The major theme of the conference was how to make actionable change in the workplace to help create a better employee experience. Conference attendees heard from several top business executives, who shared stories about problems they faced, how they discovered them, and what changes they decided to make for the better.
During a fireside chat, Workday Co-Founder and CEO Aneel Bhusri detailed the difficulty of hiring and developing quality managers during times of high growth. After reading Glassdoor reviews and sorting through extensive employee survey data, Workday’s senior leadership team realized that not all employees were having a consistent experience. To improve the employee-manager relationship and ensure all managers were leading with the same values, Workday brought together every people manager at the company in a People Leadership Summit. The summit’s goal was to develop better management skills and ensure a great experience for employees, lessons that leaders have put into practice on a daily basis.

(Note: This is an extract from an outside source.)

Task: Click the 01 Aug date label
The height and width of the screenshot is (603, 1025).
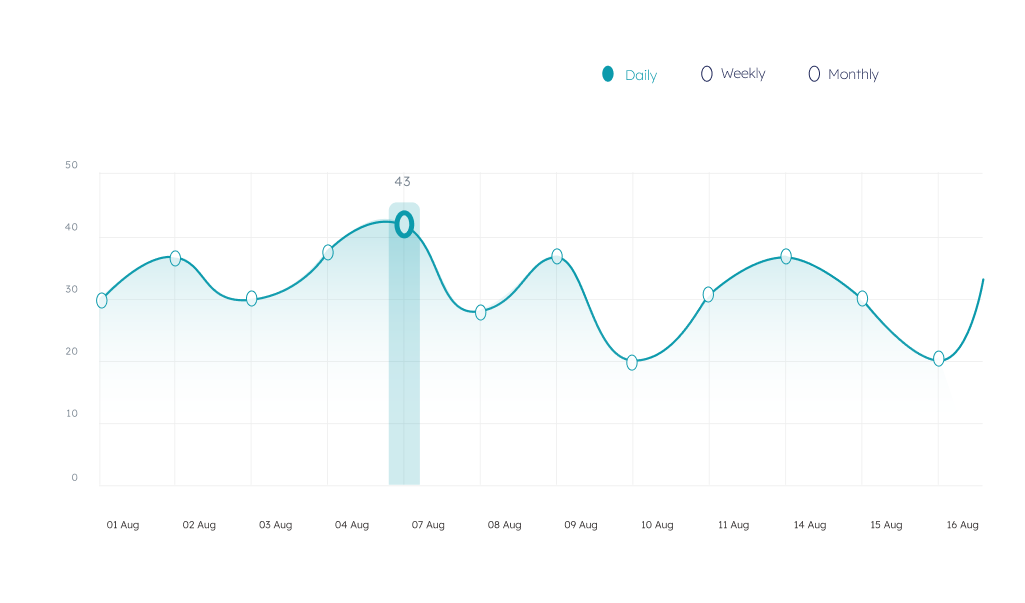Action: click(x=123, y=525)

Tim Ryan, U.S. chairman and senior partner at PwC, talked about a favorite initiative to make their workplace a more inclusive space for employees. PwC decided to stop requiring unconscious bias and diversity training, with the goal, paradoxically, of encouraging employees to do the training. Requiring it, Ryan said, makes unconscious bias training seem like just another check-the-box HR policy and doesn’t encourage real change across the organization. Instead, PwC tied unconscious bias training to new hires and promotions. This way, the skills needed to create more diverse teams come along with the leadership development journey instead of being a compliance requirement.

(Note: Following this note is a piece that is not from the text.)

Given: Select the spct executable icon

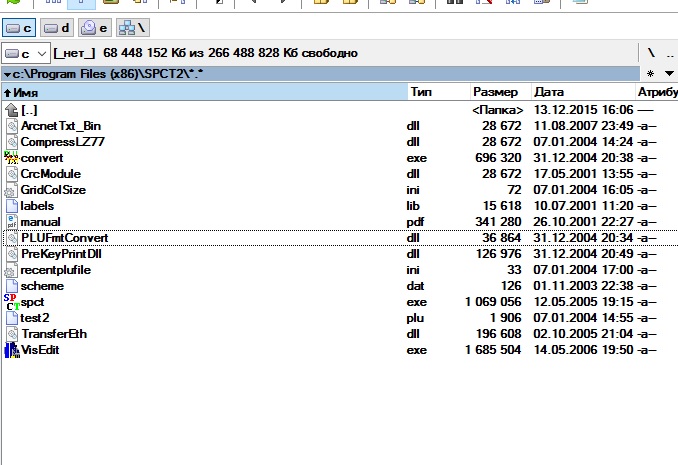Looking at the screenshot, I should [11, 301].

In a session on future-proofing your business, Atlassian global head of diversity and inclusion Aubrey Blanche talked about building diverse teams at scale. Atlassian, an Australian company with offices around the world, relies on data to ensure diverse and inclusive teams in every region. Blanche shared an example of a hiring problem they were facing in Australia where there were far less women than men in technical roles.

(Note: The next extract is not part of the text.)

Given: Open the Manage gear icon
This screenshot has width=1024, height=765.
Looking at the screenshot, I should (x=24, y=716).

In order to attract more women, Atlassian used technology to uncover unconscious bias in their job descriptions, standardized interviews by asking all candidates the exact same questions, and hired for “value fit” instead of “culture fit,” seeking to avoid only hiring people similar to current employees. After making these seemingly minor changes, the percentage of women applying for technical jobs increased by ten percent.
Salesforce chief equality officer Tony Prophet said he believes that in order to feel empowered to grow and thrive at your company, you need to feel like you’re a part of a community. This is why Salesforce established Ohanas (a nod to Marc Benioff’s love of Hawaii), for people with similar backgrounds or interests within the company. Instead of being exclusive, however, Ohana groups encourage allies (those who don’t necessarily share a certain identity) to join in the hopes of encouraging more open conversations about traditionally charged issues such as gender, race, sexuality, and religion.
During his closing keynote, Prophet summarized the sentiment of the conference by sharing the five leadership principles he uses to guide his work: lead with equality; have brave conversations; practice inclusion in promotions; celebrate and bond with everyone in mind.
All told, it was an inspiring, energizing conference that gave attendees more tools to create a great place to work—for all.